O problema é: o caso 23225 não é literatura das ciências sociais. E, pelo visto nos jornais, não temos hoje intelectuais como Foucault, capazes de liderar movimentos contra as prisões psiquiátricas francesas. Ou uma Nise da Silveira, criadora do Museu do Imaginário. Ou médicos engajados, como na década de 1980, que se dedicaram a promover, no Brasil, a descolonização de internos dos hospitais psiquiátricos (como o Juqueri, por exemplo). 23225 é a atualização do nosso momento presente. Atualização, claro, para pior. Opinião pública (ela existe?) e intelectuais rebaixados. É um número de prontuário, perdido na burocracia do Estado, num jogo de empurraempurra entre a Prefeitura, o Ministério Público, os pareceres médico-legais, abrigos e hospitais. Os únicos posicionamentos claros até agora foram de sua família (que não a quer e não pode assumi-la) e do Pinel (que não possui razões para tê-la sob sua guarda. Presta-lhe, então, deve-se concluir, um favor). Para brincar com os leitores de Foucault, autor de Isto não é um cachimbo, 23225 não é um número. O desafio está lançado.
Pobres e sem fala, oriundos e atolados desde há várias gerações nos patamares mais baixos da sociedade (ou, para lembrar Casoy, nos degraus mais baixos da escala do trabalho) são considerados incapazes. Organismos-máquinas, que a nossa imagem e semelhança estão por aí, executando tarefas. Mas longe de ser como nós. Vez ou outra espanam e se dão ao luxo de pensar, falar, desejar, denunciar. Como podem? Como pôde 23225 querer ser inteligente e insubordinada, demandar afeto e invejar outras crianças que recebiam beijos e abraços de avó e mãe? Como pôde ela, ao ser pega em flagrante na guarita do segurança terceirizado do Pinel, dizer: “Vai, tio, conta que a gente teve relação”. Ela que, para conter seus “distúrbios”, segundo a reportagem de Caprigilione (jornalista, aliás, admirável), é medicada com haloperidol, cujos efeitos colaterais são sonolência, letargia e torpor. Ou seja: a todo tempo, 23225 é mantida fora da realidade. Como pôde ter algum momento de lucidez? Como puderam os garis expressar sentimentos que não combinam com seus uniformes?
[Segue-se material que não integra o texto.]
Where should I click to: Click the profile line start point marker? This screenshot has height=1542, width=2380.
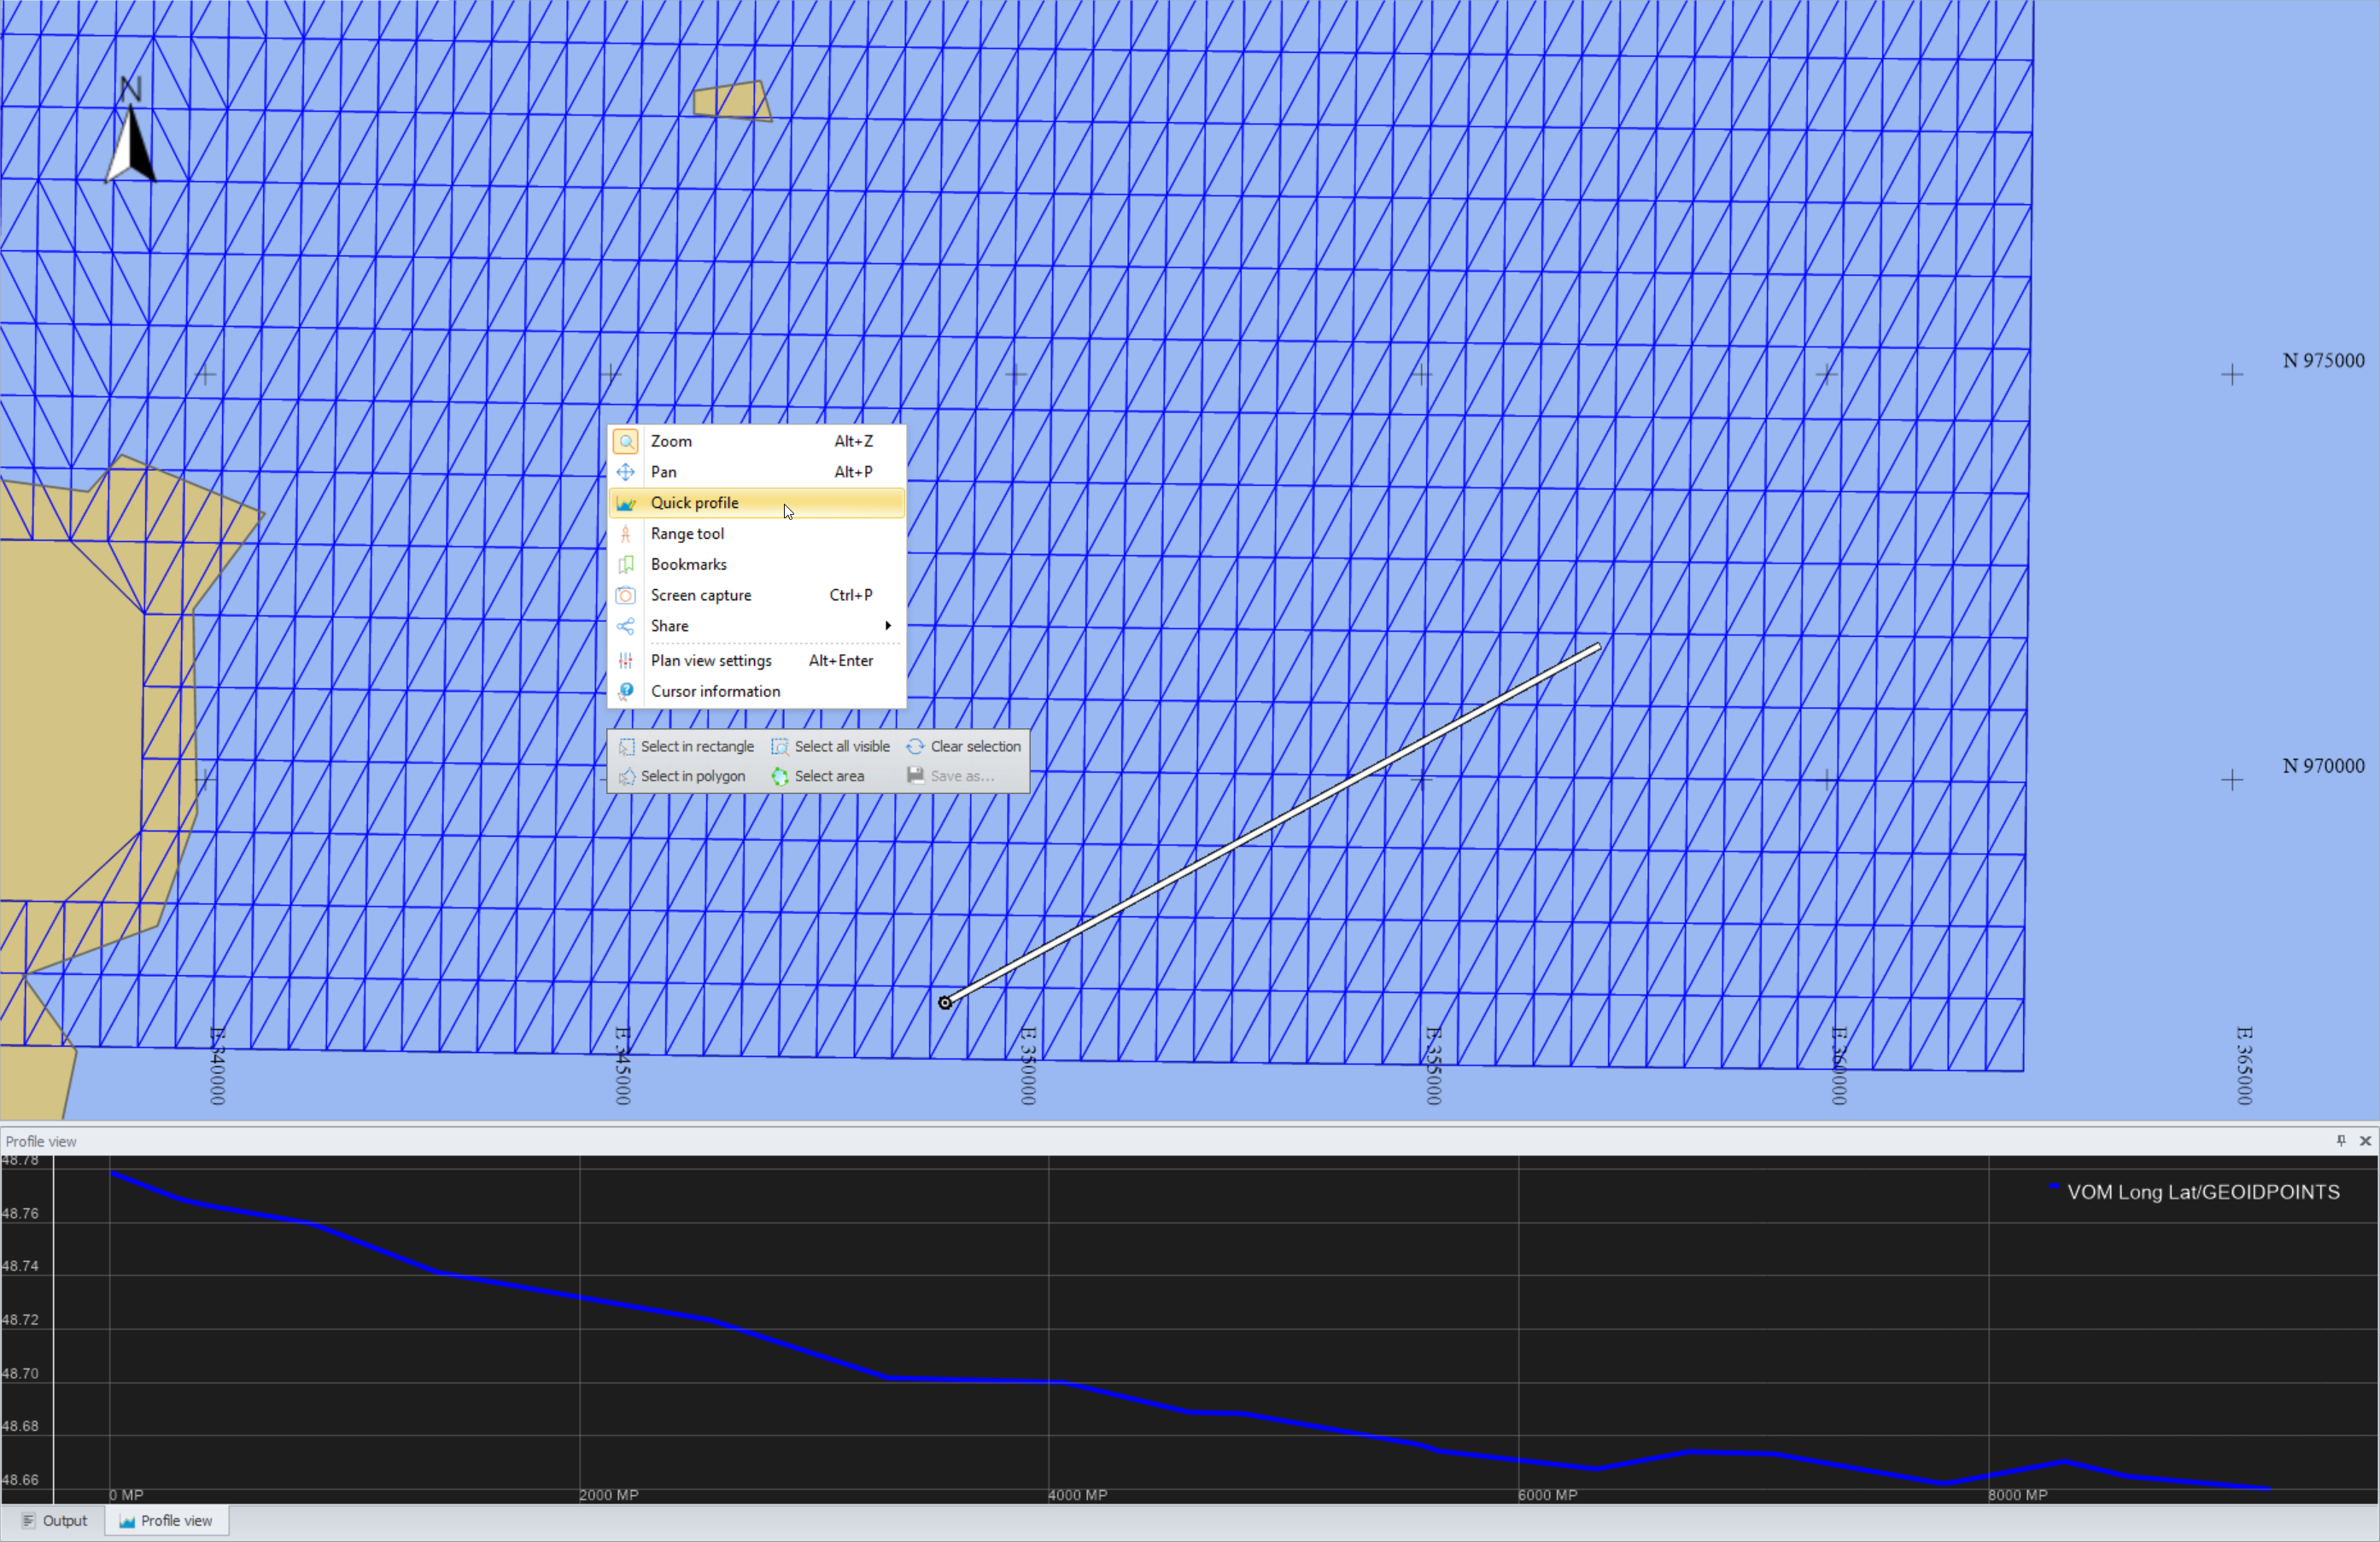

Todo e qualquer chavão crítico das ciências sociais, nesses casos, me parece pouco e ineficaz. Todos eles estarão certos e não provocarão nada. Aliás, diria Itamar Assumpção numa de suas canções, que chavão só serve para abrir porta grande. Coisa que nem os garis e nem 23225 conseguirão. De favor, já fizemos muito de deixá-los falar. Não abriremos nenhuma outra porta para eles que não seja de uma outra instituição, outro abrigo ou de uma fila de hospital, segurodesemprego. As portas do cemitério, talvez. Ou de um aterro municipal.